Dead Man Walking (1995)
The quintessential death-row film is based on the book by Sister Helen Prejean, the Cajun nun who's spearheading the Catholic church's campaign against the death penalty. Susan Sarandon plays Prejean in the Oscar-winning film and befriends Sean Penn's (with the sexiest facial hair of his career) Matthew Poncelet, a young man convicted of a brutal murder. The film is a tearjerker. Though, now that Penn, Sarandon and director Tim Robbins have become activist media-whores (and backdrops for John Edwards' political speeches), it actually might be more obnoxious than emotional.

The Life of David Gale (2003)
Director Alan Parker (Pink Floyd The Wall and Angela's Ashes) slams home the issues of innocence and injustice in the context of a crime thriller. Maybe it's an unrealistic film and maybe also a bit melodramatic in its agenda, but David Gale certainly has one of the most shocking twist endings in recent memory. Kevin Spacey plays Gale, a professor and anti-death-penalty activist, who finds himself, willingly, on death row. Kate Winslet, meanwhile, is an investigative journalist with four days to prove his innocence.

True Crime (1999)
You can't go wrong with Clint Eastwood, not anymore. It might not have been an Oscar winner, but it sure was a decent suspense film. In many ways, the film is a precursor to the David Gale formula: Eastwood directs and stars (of course, he does) as an over-the-hill journalist with a literal deadline: he's only got a few hours to prove the innocence of a death row inmate played by Isaiah Washington.

The Condemned (2007)
What ingredients do a lovable B-movie make? Steve "Stone Cold" Austin and Vinnie Jones. Last years tour-de-crap follows a group of cliché death row inmates who are exiled to a remote island, where they and the rest of the cast have to fight to the death in a sick reality-show style game. Action, action, action, cheese, cheese, action. What more could you want?

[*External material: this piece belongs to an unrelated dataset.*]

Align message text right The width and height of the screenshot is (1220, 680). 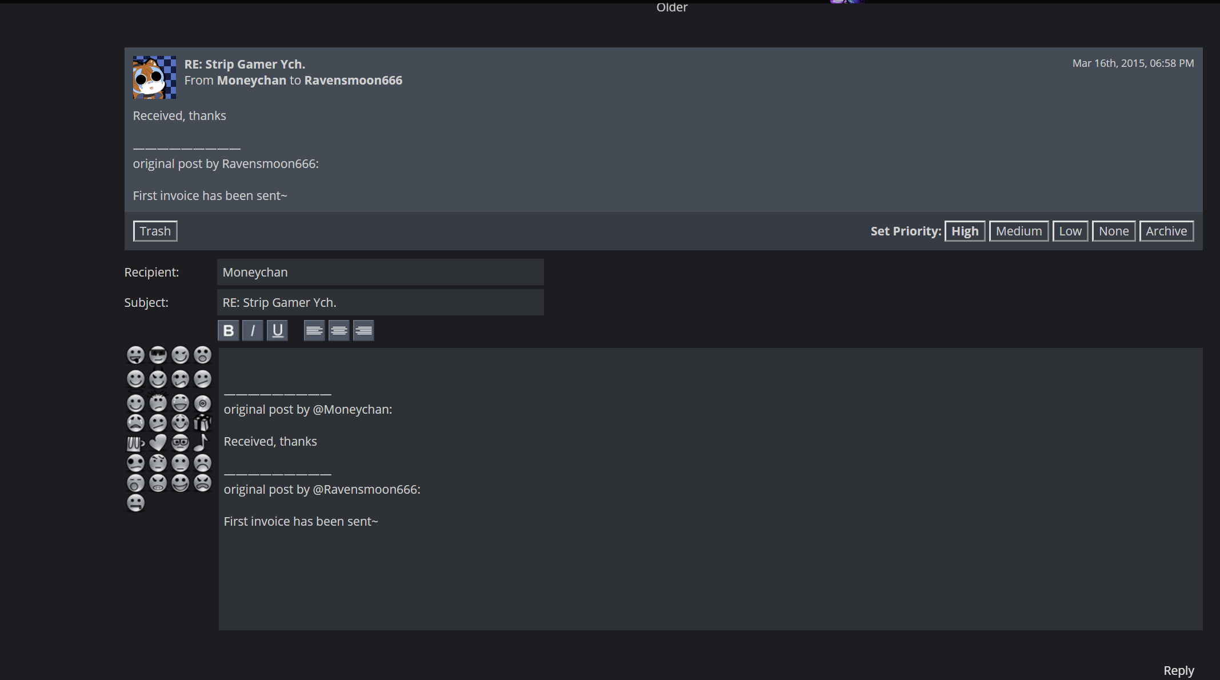point(363,330)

Oz: Episodes "Capital P" and "Plan B" (1997)
History will remember Oz as the HBO series that broadened how Americans think of prime time television. These two episodes deal specifically with the death penalty, first as the impetus for redemption, second as a means of escape from a painful life. In "Capital P," Jefferson Keane (played by an actor only known as "Leon") pays the piper for murdering another inmate, while "Plan B" focuses on loveable Jeffrey-Dahmer composite Donald Groves (played by Sean Whitesell) and his decision to face a firing squad.

The Green Mile (1999)
If you can still stomach films by repeat Stephen King offender Frank Darabont and you've got a scholar's attention span, The Green Mile is certainly worth a second watch. Sure, it's an over-the-top messiah film, but it's also got some of the most gruesome execution scenes and heart-wrenching moral dilemmas ever dealt with in the genre. Plus, Sam Rockwell is brilliant (best use of urine in a film since Rock 'n' Roll High School Forever and The Boy Who Could Fly).